Living with DPDR can impact your life in countless ways, from interfering with your personal relationships to making it difficult to hold down a job. But it’s important to know you’re not alone in having these episodes, and there is always help available.

One of the things you can do to help yourself cope is learn grounding techniques that may allow you to reconnect with yourself and the world around you, even as episodes of depersonalization or derealization are beginning.

As mentioned above, grounding techniques are practices that help you focus on what’s happening in the present moment. They can help you to create space from distressing feelings or experiences.

Try stepping outside and focusing on the feeling of the sun hitting your skin. Or, if the weather isn’t quite as pleasant, pay attention to the cold air across your face or the raindrops on your head.

Or sit down if you can and put your hands on the earth around you. Think about how the dirt feels. Close your eyes and breathe in the fresh air. Pay attention to the sounds around you. Are birds chirping? Can you hear a plane overhead?

Breathe deeply as you do this — in through your nose and out through your mouth — allowing yourself to feel the breath enter your body and fill your lungs.

If you’re staying in the house, try touching a table or smelling linens or a scented candle to connect to the present moment.

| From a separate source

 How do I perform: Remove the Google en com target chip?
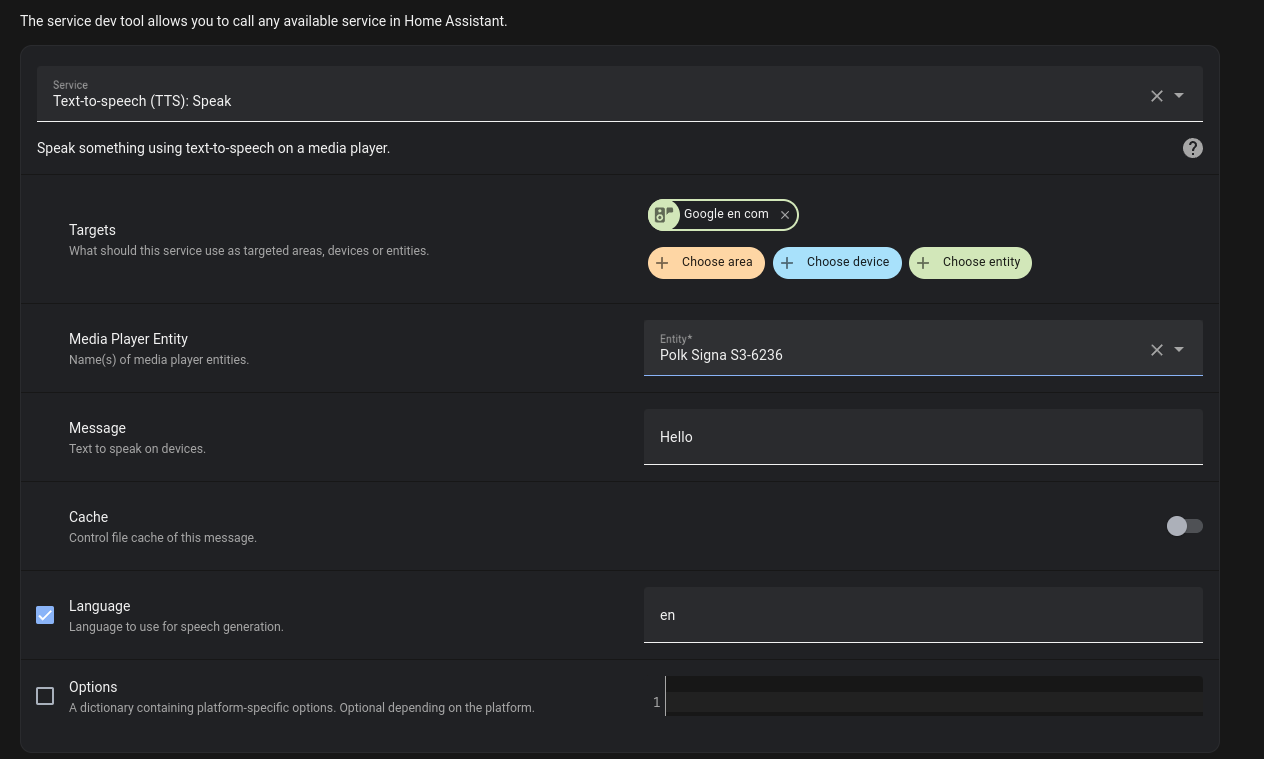[x=785, y=214]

While grounding may not always work to pull you out of a dissociative episode, it can help you reestablish your connection with your body and the world sooner than you otherwise might have been able to. And finding ways to regain that control may sometimes be all you need to feel like yourself again.

If you’re living with DPDR, you deserve to find healing and a way to move forward with your life in as connected a way as possible. Start by seeking out a therapist who can help, and don’t hesitate to find a new one if you haven’t been able to connect with a therapist you’re already seeing.

It’s also important to remember that you’re not alone. Others have experienced episodes just like you, and they’ve emerged on the other side to talk about it. Shaun O’Connor has written about his own experiences with depersonalization, and you may find his insights helpful.

The National Alliance on Mental Illness (NAMI) also has a piece on healing from DPDR, written by a person who has experienced it for themselves.

Remember: The episodes you’re experiencing are most likely a result of your mind trying to find ways to help you. While it may not feel helpful in the moment, it’s an example of just how powerful your mind can be.

And a mind that powerful is capable of so much, especially healing and moving forward.